Obtain a table handle using a dataset or dataset uuid as described here

Then you can use the raw controller to manage the files:

id = tab.raw.upload("my_file.ext", binary_data)  # upload a file, get back an id for it
tab.raw.update_meta(id, {"key": "value"})  # update the metadata of the file

for file in tab.raw.list():  # show all the files, with theirs ids, names and other metadata
   print(file)

tab.raw.download(id)  # download a file by id
tab.raw.delete(id)  # delete a file by id

It is also possible to identify a file by a filename if the filename is unique within the dataset

tab.raw.upload("test.csv", binary_data)
tab.raw.update_meta("test.csv", {"key": "value"})

tab.raw.delete("test.csv")

File metadata

Some metadata is automatically added to the file when uploaded:

id: the id of the file
name: the name of the file
size: the size of the file
created: the date of creation
updated: last time updated

We also support the following properties:

geometry: geometry related the the file.

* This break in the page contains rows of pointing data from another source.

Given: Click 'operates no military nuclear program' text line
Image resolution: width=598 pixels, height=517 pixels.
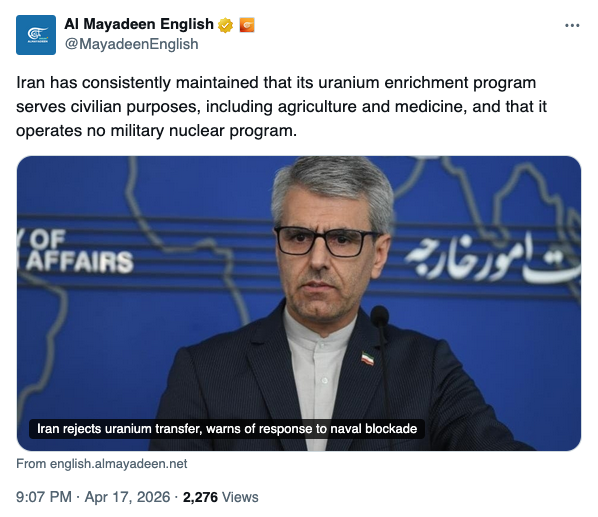Looking at the screenshot, I should (156, 131).
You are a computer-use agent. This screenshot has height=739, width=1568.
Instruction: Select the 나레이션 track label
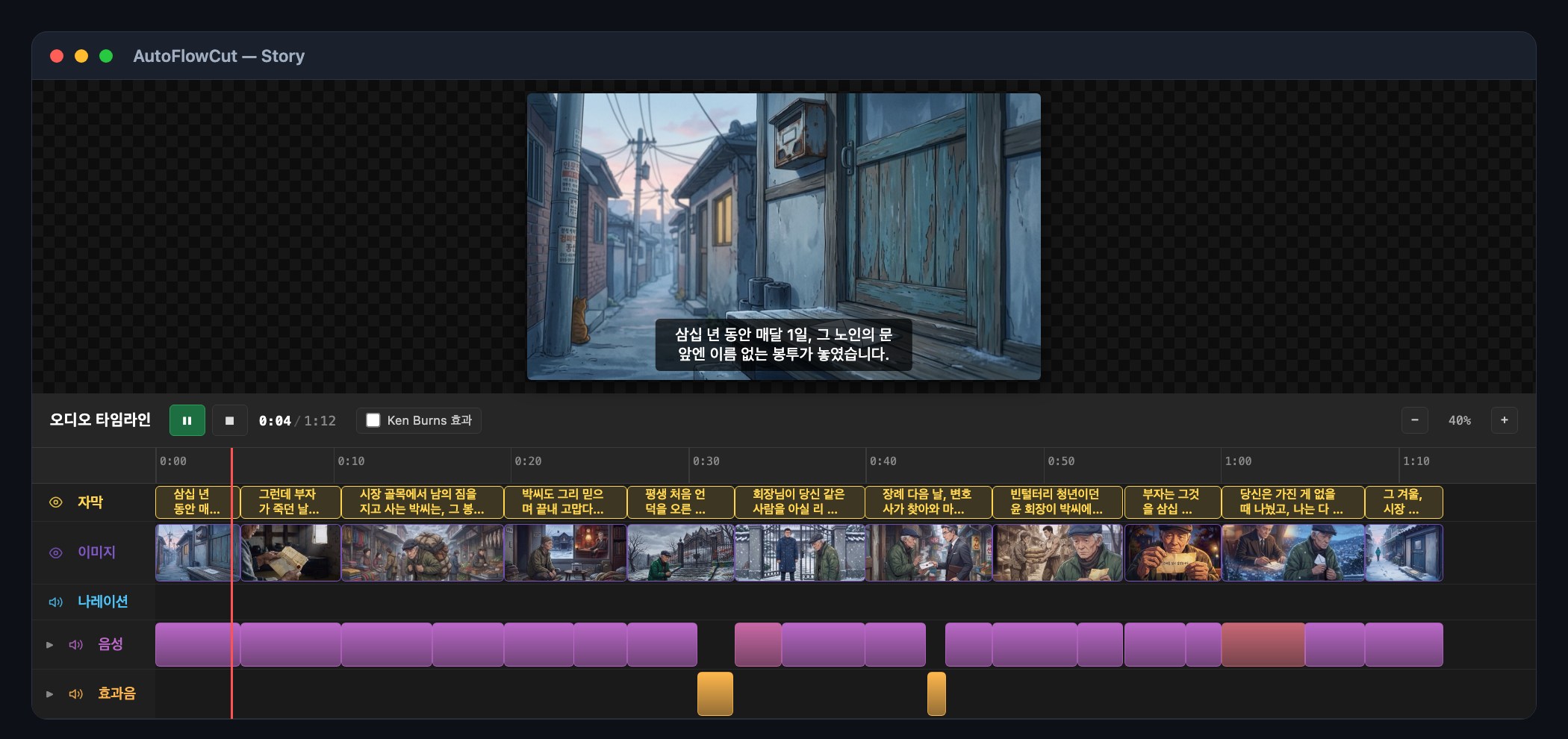tap(103, 602)
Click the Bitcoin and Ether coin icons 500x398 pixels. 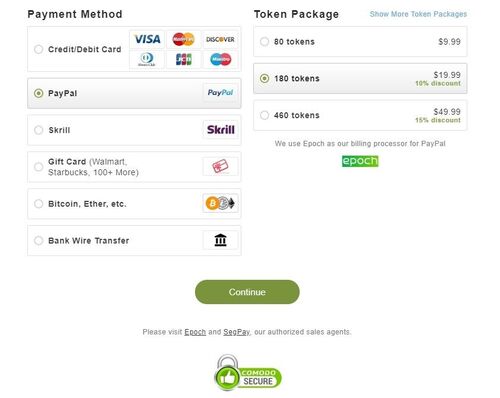point(220,203)
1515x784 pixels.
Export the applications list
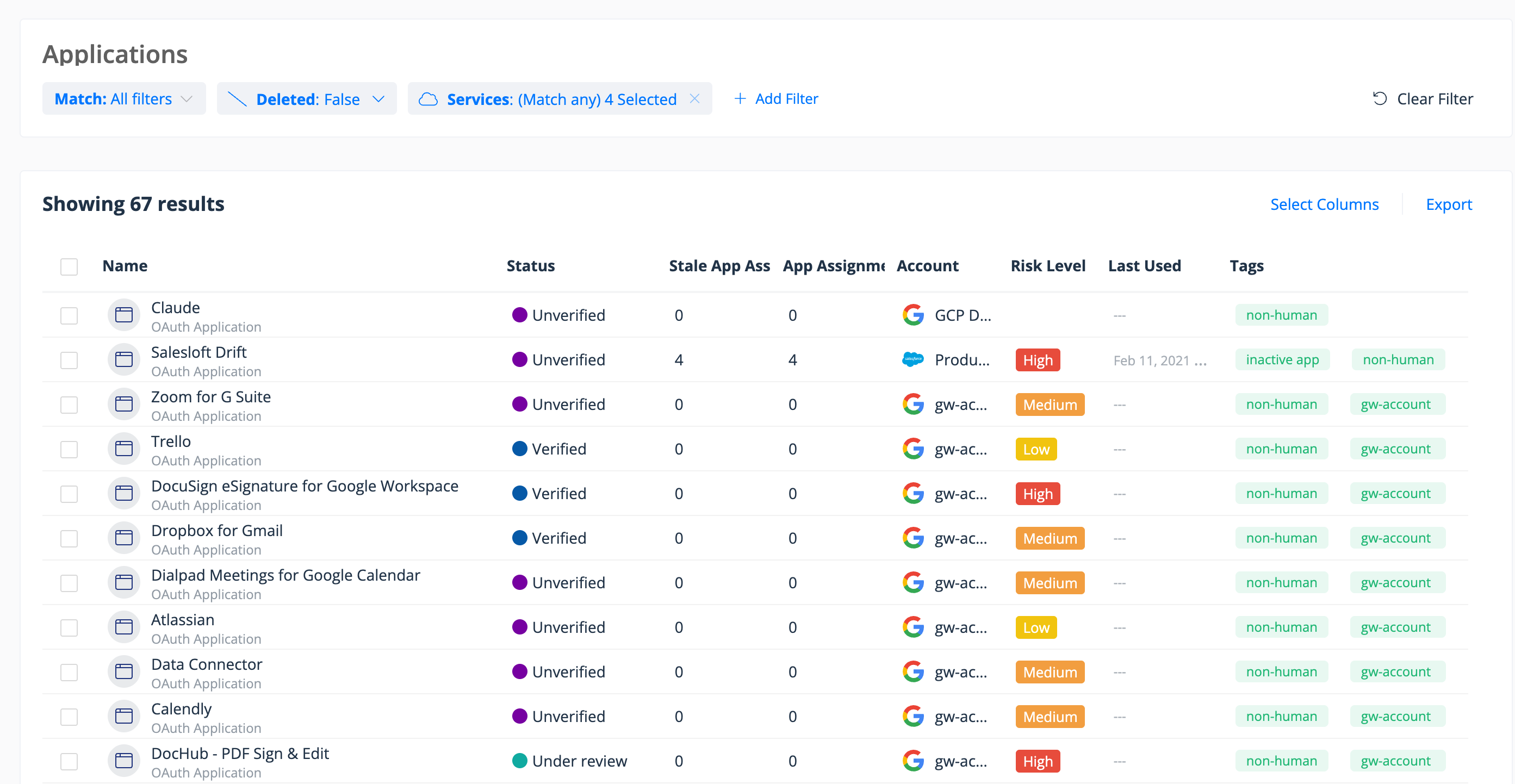tap(1449, 204)
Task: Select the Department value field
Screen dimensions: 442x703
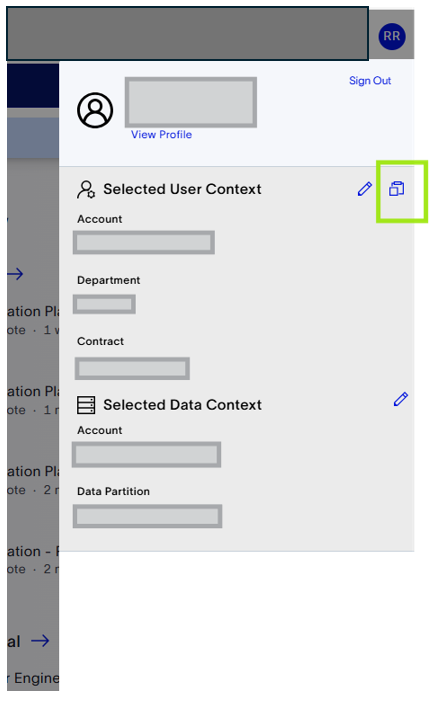Action: tap(104, 304)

Can be the place of observation
mimetype: mimetype of the file
properties: dictionary of {key[string]: value[string]} for misc metadata

Ingest from files to table

tab.raw.ingest(id)  # ingest a previously uploaded file by id or filename

If a table does not exists, then a new table is created using the file data

then the file is converted to the schema of the table, and appended.

Only specific file formats are supported:

Parquet

this is pretty straight forward, since we use arrow for IPC and we support most of the features already

CSV

CSV is very limited, and ingestion will only return simple data types. You can use alter later to improve the results.

Resilience to changes

Since the introduction of alter, the table schema is not static anymore.

when ingesting a file, we store the name of the column of the original file as ingest_name in the metadata

This means that further re-ingestions will adapt to the schema changes seamlessly.